Source text ▸
★ ★ ★ ★ ★

In this context, we find the relevant provisions of the Code of
Professional Responsibility set forth at EC 2-21 and DR 5-107(A)(2). EC
2-21 states:
"A lawyer should not accept compensation or any thing of value
incident to his employment or services from one other than his client
without the knowledge and consent of his client after full
disclosure."
DR 5-107, provides in pertinent part:
"A. Except with the consent of his client after full disclosure, a
lawyer shall not:
"(2) Accept from one other than his client any thing of value related
to his representation of or his employment by his client."
While the Code thus makes clear that a lawyer may accept compensation
related to his client's affairs from persons other than his client, its
evident intention is not to augment what would otherwise be an
appropriate fee for services rendered, but merely to provide alternative
sources for his just compensation. See, EC 2-17, DR 2-106.

★ ★ ★ ★ ★

Raw data ▸
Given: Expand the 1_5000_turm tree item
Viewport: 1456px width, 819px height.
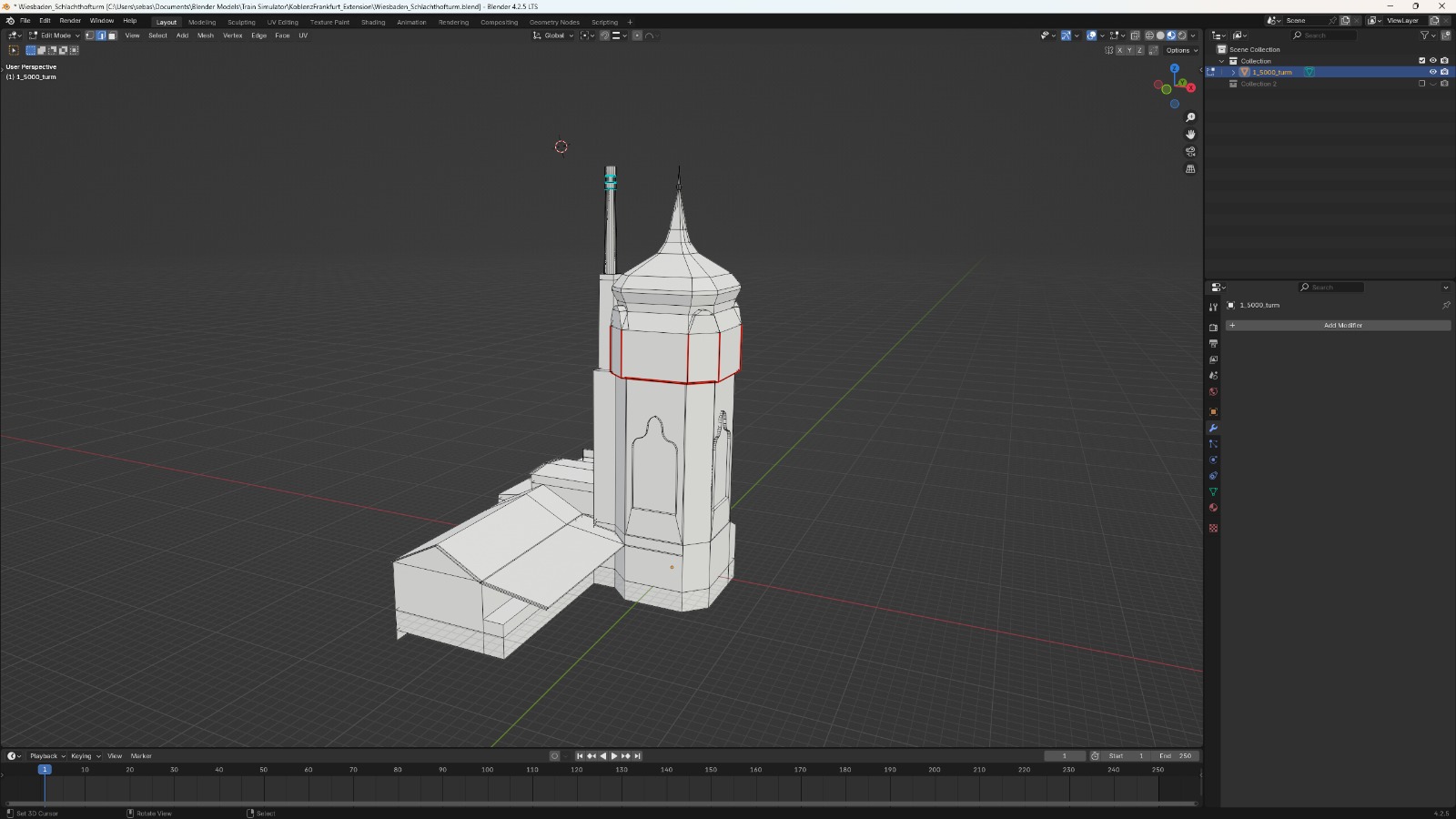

★ ★ ★ ★ ★

Given instruction A ▸
In the passage on lawyer compensation, restate the paragraph beginning "While the Code thus makes clear" in fewer words, keeping its main points.
Given instruction B ▸
Carry on the passage about lawyer compensation under the Code of Professional Responsibility, starting after its final sentence.
The data has no connection to the passage on lawyer compensation.

Exercise result A ▸
The Code lets a lawyer accept payment tied to a client's affairs from someone other than the client. However, it intends only to offer other sources for a fair fee, not to raise the fee above what the services would otherwise warrant (see EC 2-17, DR 2-106).

Exercise result B ▸
Prior to adoption of the present Code, we held it was not improper
for a lawyer to agree with his client that a portion of his fee would be
paid out of the amount recovered for the client, notwithstanding the
fact that this arrangement would effectively reduce the amount of
compensation ultimately secured by the adjuster. N.Y. State 104 (1969).
And, subsequent to the Code's adoption, in somewhat analogous cases, we
have held that lawyers should credit their clients with fees or
discounts obtained from title companies in connection with their
clients' affairs. N.Y. State 351 (1974), N.Y. State 320 (1973).
The ethics of our profession are intended, inter alia, to secure for
lawyers the unwavering confidence of their clients. To that end, we have
determined there is but one legitimate reason for a lawyer to become
involved in his client's affairs. It is to protect, preserve or enhance
the interests of his client. And, consistent with this principle, any
efforts expended by the lawyer in connection with his client's affairs
perforce must redound to the client's advantage. Self-dealing, even with
the client's informed consent, is fundamentally inconsistent with the
lawyer's role as advocate and adviser.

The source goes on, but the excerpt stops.